CSF Simoa N4PB results
In the CSF cohort, only log(NfL) successfully demonstrated incremental, and statistically significant segregation of the mean values between the IPD > 2 years, IPD < 2 years and IPD stages (Fig. 4B; for IPD-AR > 2 years versus IPD-AR < 2 years P = 0.03, IPD-AR < 2 years versus healthy controls P = 0.04, and IPD-AR < 2 years versus IPD P = 2.95 × 10−5). No significant differences were shown between disease stages with log(GFAP). Statistically significant differences were seen for log(Tau) and log(UCH-L1) between IPD > 2 years and IPD < 2 years versus IPD, but not between IPD > 2 years versus IPD < 2 years.
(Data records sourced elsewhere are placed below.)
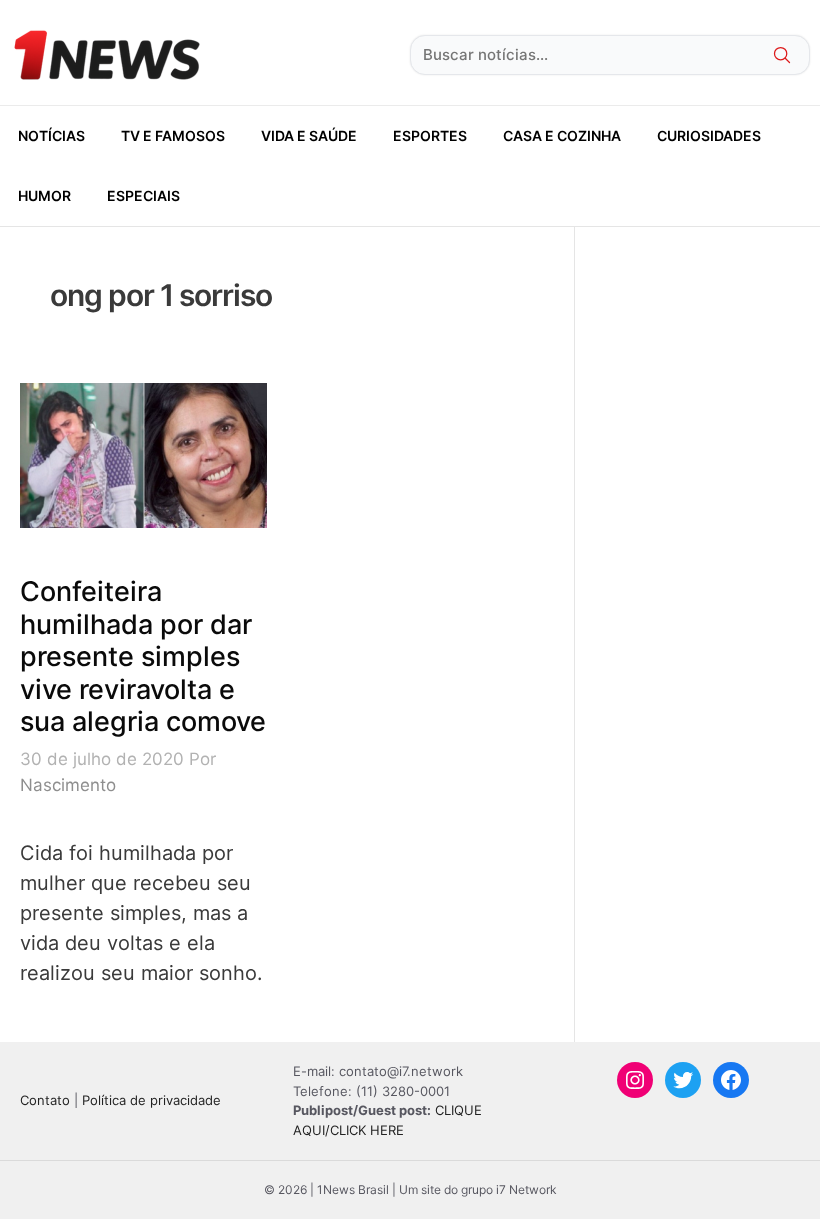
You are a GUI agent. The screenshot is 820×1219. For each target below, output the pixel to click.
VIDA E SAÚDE (309, 135)
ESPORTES (430, 135)
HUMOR (44, 195)
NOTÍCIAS (51, 135)
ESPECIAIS (143, 195)
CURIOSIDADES (709, 135)
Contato (45, 1100)
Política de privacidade (151, 1100)
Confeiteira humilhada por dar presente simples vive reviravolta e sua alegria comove (143, 656)
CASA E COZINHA (562, 135)
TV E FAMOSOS (173, 135)
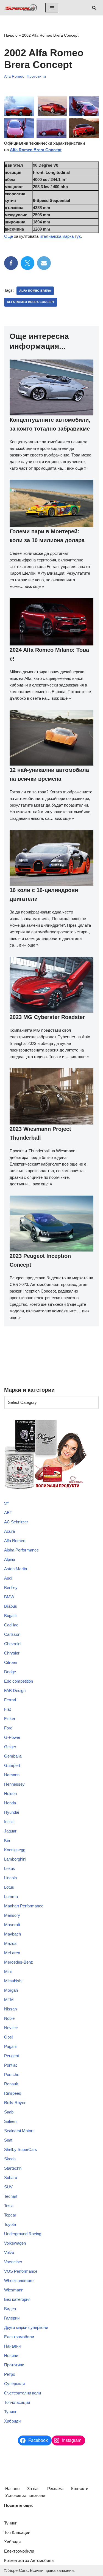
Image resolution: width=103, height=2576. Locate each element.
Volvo (9, 2252)
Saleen (10, 2121)
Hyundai (11, 1812)
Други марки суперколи (26, 2327)
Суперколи (14, 2383)
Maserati (12, 1924)
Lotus (9, 1887)
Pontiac (11, 2065)
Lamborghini (15, 1859)
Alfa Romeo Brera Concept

In the three asymptomatic PRNP mutation carriers who clinically converted on follow-up, only one individual (P102L) registered a CSF log(NfL) value (3.07 pg/ml) above the HC90 (2.97 pg/ml) in the 2 years prior to clinical onset; all the other N4PB biomarkers in the remaining two converters were below the HC90 values (Fig. 5C). All three converters exhibited overall rises in N4PB biomarker levels after conversion, but not all exceeded the HC90 threshold. Correspondingly, in the matched plasma sample drawn at the same time as the CSF samples, all N4PB biomarker levels were below the HC90 for the E200K converter 0.2 years before clinical onset; for the 6-OPRI converter, both plasma log(GFAP) and log(NfL) were above the HC90 at 0.5 years prior to onset, while for the P102L converter, only plasma log(GFAP) exceeded the HC90 at 0.9 years prior to onset.
Discussion
This study features extensive biomarker development in a large biofluid archive from individuals at risk of prion disease or in the early symptomatic stages. These data provide evidence for two types of fluid biomarker trajectory prior to clinical onset. First, not only did plasma GFAP emerge as a novel proximity biomarker, but linear increases initially in GFAP, and later NfL, in slow IPDs were detected up to 4 years pre-conversion. In contrast, in fast IPDs, the neurodegeneration biomarkers (NfL) change explosively around onset with no definable presymptomatic window. Second, in those IPDs for which we have highly sensitive seed amplification assays, particularly E200K, we found evidence of a presymptomatic CSF RT-QuIC seeding stage, considerably longer than the clinical phase of the disease (several years versus several months). These distinct aspects of prion pathophysiology are consistent with the two-phase kinetics model of prion propagation.10 They allowed us to envisage methods that might be used to stratify at-risk individuals and help the design and interpretation of presymptomatic treatment trials. It is important to note that bona fide prion infectivity that established the two-phase kinetics model may be distinct from PrP-amyloid seeding by RT-QuIC, in that RT-QuIC can be seeded by non-infectious aggregated PrP.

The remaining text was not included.